The Ministry of Digital Development and Information is the government's regulatory body that imposes and enforces regulation over locally produced media content. It also decides on the availability of published media from abroad. Political, regulatory and structural control over all media forms restricts and discourages criticism of the government. Issues deemed to be inciting racial and religious hatred are prohibited, and media advocating non-traditional family units and lifestyles are avoided.

Most of the local media are directly or indirectly controlled by the government through shareholdings of these media entities by the state's investment arm Temasek Holdings, and are often perceived as pro-government. In 2021, Reporters Without Borders ranked Singapore 158 out of 180 countries in the Press Freedom Index.

In 2011, 56% of 1,092 local respondents to a telephone poll agreed that "there is too much government control of newspapers and television", and 48% felt that "newspapers and television are biased when they report on Singapore politics, political parties and elections".

==Radio and television broadcasting==

After it acquired the assets of SPH MediaWorks in 2004, the state-owned broadcaster Mediacorp currently owns and operates all six free-to-air terrestrial local television channels licensed to broadcast in Singapore, as well as 12 radio channels. The majority of radio stations in Singapore are mainly operated by Mediacorp with the exception of five stations, which are owned and operated by SPH Media. The only radio station in Singapore that is entirely outside government control is the BBC Far Eastern Relay station, which broadcasts the BBC World Service locally on 88.9 FM.

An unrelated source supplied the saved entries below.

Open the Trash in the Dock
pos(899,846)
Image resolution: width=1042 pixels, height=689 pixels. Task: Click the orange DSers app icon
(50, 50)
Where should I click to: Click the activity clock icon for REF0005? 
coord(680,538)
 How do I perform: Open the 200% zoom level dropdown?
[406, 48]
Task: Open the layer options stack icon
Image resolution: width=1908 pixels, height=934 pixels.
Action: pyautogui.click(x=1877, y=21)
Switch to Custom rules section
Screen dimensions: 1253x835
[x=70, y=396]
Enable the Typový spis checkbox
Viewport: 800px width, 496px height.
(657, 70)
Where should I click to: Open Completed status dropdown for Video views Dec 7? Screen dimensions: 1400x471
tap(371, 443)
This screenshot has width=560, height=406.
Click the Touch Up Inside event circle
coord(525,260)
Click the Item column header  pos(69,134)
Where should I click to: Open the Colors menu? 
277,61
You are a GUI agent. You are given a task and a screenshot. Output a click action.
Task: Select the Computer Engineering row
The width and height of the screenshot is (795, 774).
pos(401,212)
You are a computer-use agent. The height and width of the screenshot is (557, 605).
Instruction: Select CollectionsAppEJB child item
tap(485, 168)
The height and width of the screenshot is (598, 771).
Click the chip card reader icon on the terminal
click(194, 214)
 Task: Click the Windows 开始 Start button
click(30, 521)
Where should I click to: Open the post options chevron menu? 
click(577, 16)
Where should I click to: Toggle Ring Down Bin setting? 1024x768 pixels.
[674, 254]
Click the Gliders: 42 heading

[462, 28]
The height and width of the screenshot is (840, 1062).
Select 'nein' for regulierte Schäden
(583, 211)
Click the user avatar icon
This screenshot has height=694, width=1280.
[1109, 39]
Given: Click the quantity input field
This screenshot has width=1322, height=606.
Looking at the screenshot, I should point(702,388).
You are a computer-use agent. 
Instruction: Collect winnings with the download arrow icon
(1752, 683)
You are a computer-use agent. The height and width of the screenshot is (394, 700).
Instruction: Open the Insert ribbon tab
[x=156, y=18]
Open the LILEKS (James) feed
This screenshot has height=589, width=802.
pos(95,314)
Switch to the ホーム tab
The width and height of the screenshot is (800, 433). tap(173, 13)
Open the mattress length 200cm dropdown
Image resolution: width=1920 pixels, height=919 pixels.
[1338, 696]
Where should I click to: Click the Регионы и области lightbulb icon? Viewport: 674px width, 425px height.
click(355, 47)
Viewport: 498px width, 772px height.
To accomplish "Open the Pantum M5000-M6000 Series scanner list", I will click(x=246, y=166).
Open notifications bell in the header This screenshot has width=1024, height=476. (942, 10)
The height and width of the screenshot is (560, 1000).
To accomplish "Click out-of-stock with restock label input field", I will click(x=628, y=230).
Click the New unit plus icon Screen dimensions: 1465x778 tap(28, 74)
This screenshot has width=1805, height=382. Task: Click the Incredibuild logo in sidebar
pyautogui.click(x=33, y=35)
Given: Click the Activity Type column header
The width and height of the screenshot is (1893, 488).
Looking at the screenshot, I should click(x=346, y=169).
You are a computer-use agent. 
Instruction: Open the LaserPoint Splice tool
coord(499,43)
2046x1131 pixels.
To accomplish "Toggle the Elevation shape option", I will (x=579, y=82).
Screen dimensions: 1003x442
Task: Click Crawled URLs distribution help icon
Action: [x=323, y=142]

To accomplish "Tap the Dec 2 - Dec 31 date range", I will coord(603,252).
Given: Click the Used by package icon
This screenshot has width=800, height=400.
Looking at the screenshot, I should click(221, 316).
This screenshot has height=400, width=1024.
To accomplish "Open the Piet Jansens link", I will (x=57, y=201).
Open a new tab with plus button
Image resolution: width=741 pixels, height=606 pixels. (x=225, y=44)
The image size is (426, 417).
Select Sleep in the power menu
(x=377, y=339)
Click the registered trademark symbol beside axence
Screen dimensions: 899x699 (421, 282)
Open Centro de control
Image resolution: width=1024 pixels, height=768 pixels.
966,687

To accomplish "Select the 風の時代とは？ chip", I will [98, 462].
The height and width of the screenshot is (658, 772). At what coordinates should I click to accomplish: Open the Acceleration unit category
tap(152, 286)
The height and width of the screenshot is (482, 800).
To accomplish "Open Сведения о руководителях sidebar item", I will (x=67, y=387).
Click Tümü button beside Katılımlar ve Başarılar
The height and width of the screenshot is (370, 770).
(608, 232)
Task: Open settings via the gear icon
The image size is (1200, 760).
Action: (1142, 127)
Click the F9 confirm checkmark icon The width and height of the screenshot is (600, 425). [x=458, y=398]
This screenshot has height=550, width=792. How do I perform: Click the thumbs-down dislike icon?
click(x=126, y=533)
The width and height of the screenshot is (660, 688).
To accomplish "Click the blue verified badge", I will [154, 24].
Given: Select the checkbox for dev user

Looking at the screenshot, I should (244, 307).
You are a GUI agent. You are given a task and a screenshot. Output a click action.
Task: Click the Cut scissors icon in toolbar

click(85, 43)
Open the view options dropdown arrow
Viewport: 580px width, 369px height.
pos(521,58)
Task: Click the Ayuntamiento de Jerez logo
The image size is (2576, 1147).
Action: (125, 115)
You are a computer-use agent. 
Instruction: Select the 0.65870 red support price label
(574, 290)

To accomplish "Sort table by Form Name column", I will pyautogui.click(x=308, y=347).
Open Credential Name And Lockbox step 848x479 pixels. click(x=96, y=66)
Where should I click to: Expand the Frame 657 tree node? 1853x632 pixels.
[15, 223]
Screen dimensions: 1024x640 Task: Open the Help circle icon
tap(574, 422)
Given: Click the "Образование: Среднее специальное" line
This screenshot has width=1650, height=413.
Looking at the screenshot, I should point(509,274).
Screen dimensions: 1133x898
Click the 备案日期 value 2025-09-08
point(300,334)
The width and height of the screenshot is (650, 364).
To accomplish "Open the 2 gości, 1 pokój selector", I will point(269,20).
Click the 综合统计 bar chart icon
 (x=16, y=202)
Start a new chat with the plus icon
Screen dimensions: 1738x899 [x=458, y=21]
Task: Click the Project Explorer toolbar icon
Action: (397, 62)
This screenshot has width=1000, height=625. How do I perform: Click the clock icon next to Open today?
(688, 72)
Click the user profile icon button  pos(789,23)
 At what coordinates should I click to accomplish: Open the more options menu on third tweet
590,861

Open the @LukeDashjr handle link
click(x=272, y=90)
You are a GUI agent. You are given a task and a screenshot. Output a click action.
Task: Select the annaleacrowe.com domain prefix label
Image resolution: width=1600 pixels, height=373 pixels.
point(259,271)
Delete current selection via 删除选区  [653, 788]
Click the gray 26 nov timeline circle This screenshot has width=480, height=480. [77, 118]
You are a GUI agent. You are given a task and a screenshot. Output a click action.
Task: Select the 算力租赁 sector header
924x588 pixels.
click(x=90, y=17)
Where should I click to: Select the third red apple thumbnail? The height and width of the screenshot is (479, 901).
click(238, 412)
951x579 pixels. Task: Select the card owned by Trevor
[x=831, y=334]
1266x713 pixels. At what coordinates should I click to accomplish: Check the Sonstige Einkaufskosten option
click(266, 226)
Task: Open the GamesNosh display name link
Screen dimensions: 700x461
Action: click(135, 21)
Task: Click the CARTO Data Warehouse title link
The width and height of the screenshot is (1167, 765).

Private ownership of TV satellite dishes was previously forbidden.

==Newspapers==

The Newspaper and Printing Presses Act of 1974 states:

No person shall print or publish or assist in the printing or publishing of any newspaper in Singapore unless the chief editor or the proprietor of the newspaper has previously obtained a permit granted by the Minister authorising the publication thereof, which permit the Minister may in his discretion grant, refuse or revoke, or grant subject to conditions to be endorsed thereon.
— Newspaper and Printing Presses Act of 1974, Cap. 206, Sec. 21. —(1)

Section 10 of the same act gives the Minister the power to appoint the management shareholders of all newspaper companies and to control any transfers of such management shares. The same section specifies that a management share equals 200 ordinary shares for "any resolution relating to the appointment or dismissal of a director or any member of the staff of a newspaper company", and that the number of management shares must equal at least 1% of ordinary shares. This gives the management shareholders, and by proxy the government, a minimum 66% majority in any votes regarding staffing decisions.

The print media are largely controlled by SPH Media, publisher of the flagship English-language daily, The Straits Times. SPH publishes all daily newspapers with the exception of TODAY, which is owned by Mediacorp, now a digital publication. Chua Chin Hon, The Straits Times US bureau chief, said that the paper's "editors have all been groomed as pro-government supporters and are careful to ensure that reporting of local events adheres closely to the official line", and that "the government exerts significant pressure on ST editors to ensure that published articles follow the government's line". As with worldwide trends, SPH readership and subscription numbers have stagnated since the early-2000s, as Singaporeans increasingly turned to online media for their news.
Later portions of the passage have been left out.